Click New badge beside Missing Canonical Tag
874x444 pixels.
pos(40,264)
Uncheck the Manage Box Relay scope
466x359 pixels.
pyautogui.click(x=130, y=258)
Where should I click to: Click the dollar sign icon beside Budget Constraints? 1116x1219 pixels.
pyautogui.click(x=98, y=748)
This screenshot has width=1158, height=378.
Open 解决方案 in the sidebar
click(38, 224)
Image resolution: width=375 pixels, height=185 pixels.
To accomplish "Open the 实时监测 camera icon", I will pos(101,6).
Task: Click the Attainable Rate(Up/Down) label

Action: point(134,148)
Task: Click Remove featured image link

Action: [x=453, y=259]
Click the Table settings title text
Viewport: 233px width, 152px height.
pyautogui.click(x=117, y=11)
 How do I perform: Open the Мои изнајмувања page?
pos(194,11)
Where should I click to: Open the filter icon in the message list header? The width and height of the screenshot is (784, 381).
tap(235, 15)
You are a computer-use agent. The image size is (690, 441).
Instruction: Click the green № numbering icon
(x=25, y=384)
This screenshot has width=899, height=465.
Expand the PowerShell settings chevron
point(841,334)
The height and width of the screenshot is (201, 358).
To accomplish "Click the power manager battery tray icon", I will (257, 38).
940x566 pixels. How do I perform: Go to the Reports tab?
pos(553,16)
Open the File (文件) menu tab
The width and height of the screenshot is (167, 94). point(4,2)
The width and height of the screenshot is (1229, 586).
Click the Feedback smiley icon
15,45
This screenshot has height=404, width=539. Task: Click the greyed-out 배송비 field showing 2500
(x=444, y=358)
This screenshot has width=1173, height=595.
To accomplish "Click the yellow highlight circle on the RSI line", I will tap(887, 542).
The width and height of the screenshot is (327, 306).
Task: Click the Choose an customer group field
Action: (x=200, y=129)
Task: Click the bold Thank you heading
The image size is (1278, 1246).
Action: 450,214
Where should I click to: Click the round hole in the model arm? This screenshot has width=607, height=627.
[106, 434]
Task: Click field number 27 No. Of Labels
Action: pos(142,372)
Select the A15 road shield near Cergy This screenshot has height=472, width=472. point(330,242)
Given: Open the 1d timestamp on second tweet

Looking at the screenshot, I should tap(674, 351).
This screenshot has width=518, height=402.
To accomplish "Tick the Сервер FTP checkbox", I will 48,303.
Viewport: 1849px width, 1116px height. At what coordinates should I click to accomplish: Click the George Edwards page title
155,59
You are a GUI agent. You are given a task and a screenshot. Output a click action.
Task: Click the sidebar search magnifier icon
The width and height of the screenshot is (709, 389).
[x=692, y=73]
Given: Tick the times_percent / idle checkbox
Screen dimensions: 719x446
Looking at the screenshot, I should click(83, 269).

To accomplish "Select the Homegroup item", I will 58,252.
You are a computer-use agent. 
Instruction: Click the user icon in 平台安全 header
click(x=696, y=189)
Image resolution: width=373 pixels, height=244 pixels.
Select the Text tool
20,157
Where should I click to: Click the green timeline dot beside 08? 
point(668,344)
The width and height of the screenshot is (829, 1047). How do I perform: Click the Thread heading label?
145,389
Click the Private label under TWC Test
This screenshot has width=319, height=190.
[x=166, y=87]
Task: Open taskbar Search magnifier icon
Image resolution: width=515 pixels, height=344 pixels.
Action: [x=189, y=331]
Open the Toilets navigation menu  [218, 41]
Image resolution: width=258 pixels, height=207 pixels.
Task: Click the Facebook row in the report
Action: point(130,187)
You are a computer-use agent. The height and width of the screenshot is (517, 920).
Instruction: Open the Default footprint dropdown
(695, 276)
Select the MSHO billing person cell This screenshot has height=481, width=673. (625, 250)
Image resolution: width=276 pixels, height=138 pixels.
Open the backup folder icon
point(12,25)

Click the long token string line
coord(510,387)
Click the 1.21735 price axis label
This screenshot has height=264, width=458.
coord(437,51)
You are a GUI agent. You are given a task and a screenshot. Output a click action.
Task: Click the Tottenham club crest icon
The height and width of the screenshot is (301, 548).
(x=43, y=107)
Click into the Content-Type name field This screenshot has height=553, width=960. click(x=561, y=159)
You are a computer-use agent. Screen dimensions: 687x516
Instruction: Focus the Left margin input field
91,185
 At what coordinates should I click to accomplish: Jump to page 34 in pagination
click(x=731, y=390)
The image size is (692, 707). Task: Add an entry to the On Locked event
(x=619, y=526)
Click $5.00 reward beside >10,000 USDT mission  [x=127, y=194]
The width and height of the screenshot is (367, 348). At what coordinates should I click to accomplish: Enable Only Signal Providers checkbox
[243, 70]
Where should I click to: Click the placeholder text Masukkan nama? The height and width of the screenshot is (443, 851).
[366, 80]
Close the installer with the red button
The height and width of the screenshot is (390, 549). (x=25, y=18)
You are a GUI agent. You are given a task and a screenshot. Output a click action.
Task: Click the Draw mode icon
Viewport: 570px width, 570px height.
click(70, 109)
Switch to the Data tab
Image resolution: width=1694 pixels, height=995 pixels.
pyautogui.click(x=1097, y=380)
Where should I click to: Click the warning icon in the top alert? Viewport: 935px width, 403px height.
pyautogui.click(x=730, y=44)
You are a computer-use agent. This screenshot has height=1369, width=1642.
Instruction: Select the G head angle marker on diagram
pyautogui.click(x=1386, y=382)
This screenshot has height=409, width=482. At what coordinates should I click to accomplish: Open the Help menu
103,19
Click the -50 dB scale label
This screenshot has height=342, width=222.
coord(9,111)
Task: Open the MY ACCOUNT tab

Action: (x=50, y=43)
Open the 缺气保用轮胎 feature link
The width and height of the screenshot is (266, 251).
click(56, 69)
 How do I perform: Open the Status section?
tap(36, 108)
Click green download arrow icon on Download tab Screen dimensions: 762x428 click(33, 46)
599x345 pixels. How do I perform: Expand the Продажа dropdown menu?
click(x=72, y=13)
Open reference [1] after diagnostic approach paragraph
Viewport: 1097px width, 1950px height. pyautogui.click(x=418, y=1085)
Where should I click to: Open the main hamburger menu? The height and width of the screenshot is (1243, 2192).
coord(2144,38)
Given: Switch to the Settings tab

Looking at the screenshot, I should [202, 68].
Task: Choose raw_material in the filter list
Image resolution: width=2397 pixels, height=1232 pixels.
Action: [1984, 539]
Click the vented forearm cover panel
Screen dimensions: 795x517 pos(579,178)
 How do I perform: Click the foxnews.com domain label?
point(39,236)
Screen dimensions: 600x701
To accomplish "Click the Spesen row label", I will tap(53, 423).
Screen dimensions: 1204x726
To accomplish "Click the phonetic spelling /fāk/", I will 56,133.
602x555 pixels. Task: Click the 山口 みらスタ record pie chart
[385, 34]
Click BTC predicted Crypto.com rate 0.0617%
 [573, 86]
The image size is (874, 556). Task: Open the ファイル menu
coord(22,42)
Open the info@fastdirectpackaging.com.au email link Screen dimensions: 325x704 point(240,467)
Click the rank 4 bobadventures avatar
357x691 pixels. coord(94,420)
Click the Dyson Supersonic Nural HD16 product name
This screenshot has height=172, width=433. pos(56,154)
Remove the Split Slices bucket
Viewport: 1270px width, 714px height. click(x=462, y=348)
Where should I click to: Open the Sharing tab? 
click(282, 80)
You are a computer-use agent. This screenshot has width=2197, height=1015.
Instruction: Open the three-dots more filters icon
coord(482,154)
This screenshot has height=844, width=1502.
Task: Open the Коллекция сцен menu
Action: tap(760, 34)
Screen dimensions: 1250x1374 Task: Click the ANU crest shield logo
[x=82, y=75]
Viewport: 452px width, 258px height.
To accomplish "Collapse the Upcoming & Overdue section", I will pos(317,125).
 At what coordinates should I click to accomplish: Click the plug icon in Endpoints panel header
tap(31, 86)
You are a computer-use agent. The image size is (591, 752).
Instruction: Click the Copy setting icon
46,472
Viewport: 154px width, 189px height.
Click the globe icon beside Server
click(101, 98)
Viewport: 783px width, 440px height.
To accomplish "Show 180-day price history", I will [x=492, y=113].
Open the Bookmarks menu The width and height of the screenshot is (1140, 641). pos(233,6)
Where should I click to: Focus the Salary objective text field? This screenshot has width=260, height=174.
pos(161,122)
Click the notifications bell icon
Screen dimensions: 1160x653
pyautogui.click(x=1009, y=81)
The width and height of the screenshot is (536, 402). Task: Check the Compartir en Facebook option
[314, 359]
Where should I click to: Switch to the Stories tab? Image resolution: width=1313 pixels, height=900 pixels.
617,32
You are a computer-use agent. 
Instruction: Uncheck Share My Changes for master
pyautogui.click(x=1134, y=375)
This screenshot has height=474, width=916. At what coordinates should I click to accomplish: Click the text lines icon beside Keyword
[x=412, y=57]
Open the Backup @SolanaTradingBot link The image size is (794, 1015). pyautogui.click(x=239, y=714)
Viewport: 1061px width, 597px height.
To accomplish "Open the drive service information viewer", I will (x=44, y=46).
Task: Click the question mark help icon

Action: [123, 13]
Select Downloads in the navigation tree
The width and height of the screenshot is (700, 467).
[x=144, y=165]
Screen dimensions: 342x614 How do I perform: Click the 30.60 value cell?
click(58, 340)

□ □ □

#### OBJECTIVE
Reproduce the stretch from the line containing "Click the rank 4 bobadventures avatar" through the line containing "Viewport: 1270px width, 714px", substituting "folder" for "bucket" and leaving everything else unchanged.

#### EXERCISE OUTPUT
Click the rank 4 bobadventures avatar
357x691 pixels. coord(94,420)
Click the Dyson Supersonic Nural HD16 product name
This screenshot has height=172, width=433. pos(56,154)
Remove the Split Slices folder
Viewport: 1270px width, 714px height. click(x=462, y=348)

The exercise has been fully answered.